— begin SUPPLIED TEXT —

Perception of Low Concurrency: On forums like Reddit, a common anecdote is that lower-tier plans can only handle a few concurrent users before rate limiting kicks in. Whether this is strictly accurate or workload-dependent, the perception drives teams to consider more complex multi-provider setups or upgrade sooner than expected.
Timeouts on Heavy Queries: Intensive JSON-RPC calls, particularly eth_getLogs, can lead to timeouts or 500 errors. This not only disrupts the client-side experience but can crash local development tools like Foundry and Anvil, leading to lost productivity.
SDK and Provider Confusion: Newcomers often face a learning curve regarding the scope of a node provider. For instance, questions on Stack Overflow show confusion when eth_sendTransaction fails, not realizing that providers like Alchemy don't hold private keys. Opaque errors from misconfigured API keys or URLs also present a hurdle for those new to the ecosystem.
Data Privacy and Centralization Concerns: A vocal subset of developers expresses a preference for self-hosted or privacy-focused RPCs. They cite concerns about large, centralized providers logging IP addresses and potentially censoring transactions, highlighting that trust and transparency are paramount.
Product Breadth and Roadmap: Comparative reviews on G2 sometimes suggest that competitors are expanding faster into new ecosystems or that Alchemy is "busy focused on a couple chains." This can create an expectation mismatch for teams building on non-EVM chains.

Where Developer Expectations Break

These pain points often surface at predictable moments in the development lifecycle:

Prototype to Testnet: A project that works perfectly on a developer's machine suddenly fails in a CI/CD environment when tests run in parallel, hitting throughput limits.

— end SUPPLIED TEXT —

=== EXERCISES TO COMPLETE ===
**1)** Answer the following about the text on RPC provider pain points:
(a) Which JSON-RPC call is singled out as a likely cause of timeouts or 500 errors?
(b) What do newcomers fail to realize when eth_sendTransaction fails?
(c) On which site do comparative reviews suggest that competitors are expanding faster into new ecosystems?
**2)** Switch "Foundry" to "Hardhat" in the text on RPC provider pain points, and write out the stretch from "Timeouts on Heavy" through "to the ecosystem." with that change.
The items that follow have no connection to the text on RPC provider pain points.

— begin PROVIDED MATERIAL —

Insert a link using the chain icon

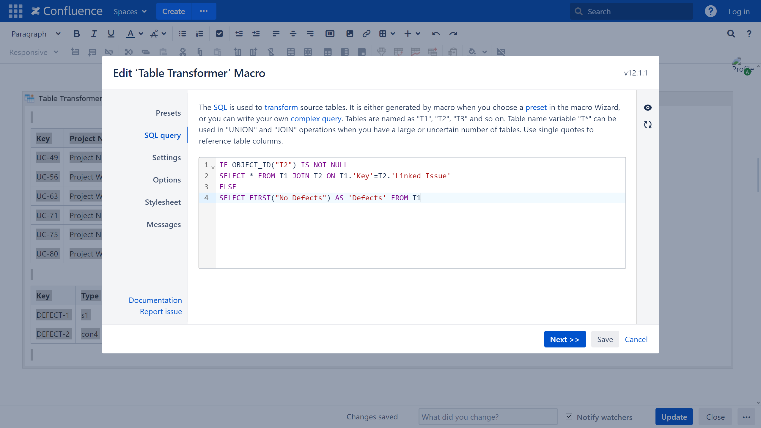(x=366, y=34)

— end PROVIDED MATERIAL —
— begin PROVIDED MATERIAL —

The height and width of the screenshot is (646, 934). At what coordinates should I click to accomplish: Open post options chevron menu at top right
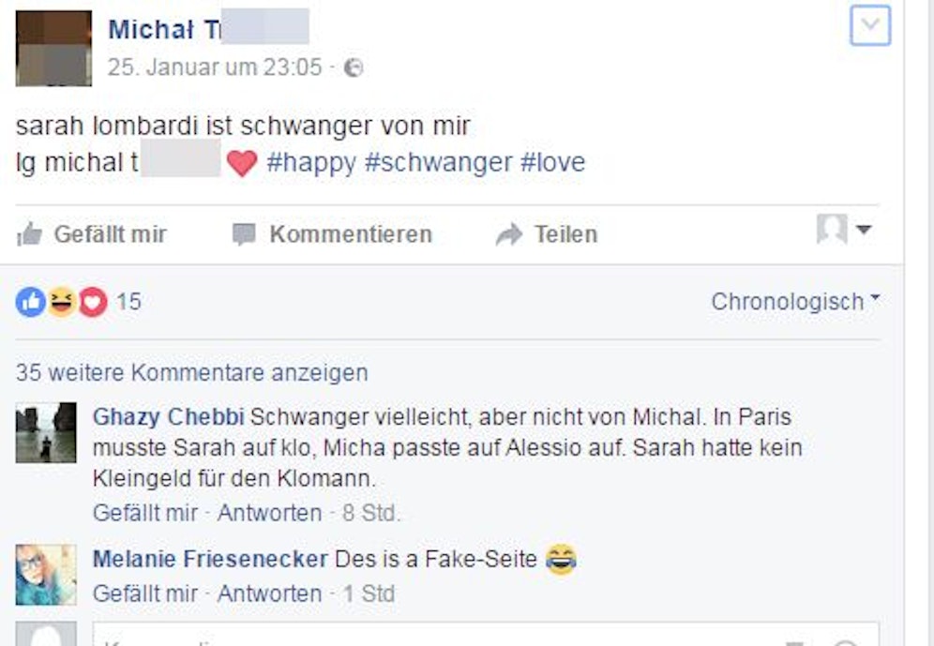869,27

— end PROVIDED MATERIAL —

=== TASK-BY-TASK SOLUTIONS ===
**1)**
(a) eth_getLogs
(b) That providers like Alchemy don't hold private keys.
(c) G2

**2)**
Timeouts on Heavy Queries: Intensive JSON-RPC calls, particularly eth_getLogs, can lead to timeouts or 500 errors. This not only disrupts the client-side experience but can crash local development tools like Hardhat and Anvil, leading to lost productivity.
SDK and Provider Confusion: Newcomers often face a learning curve regarding the scope of a node provider. For instance, questions on Stack Overflow show confusion when eth_sendTransaction fails, not realizing that providers like Alchemy don't hold private keys. Opaque errors from misconfigured API keys or URLs also present a hurdle for those new to the ecosystem.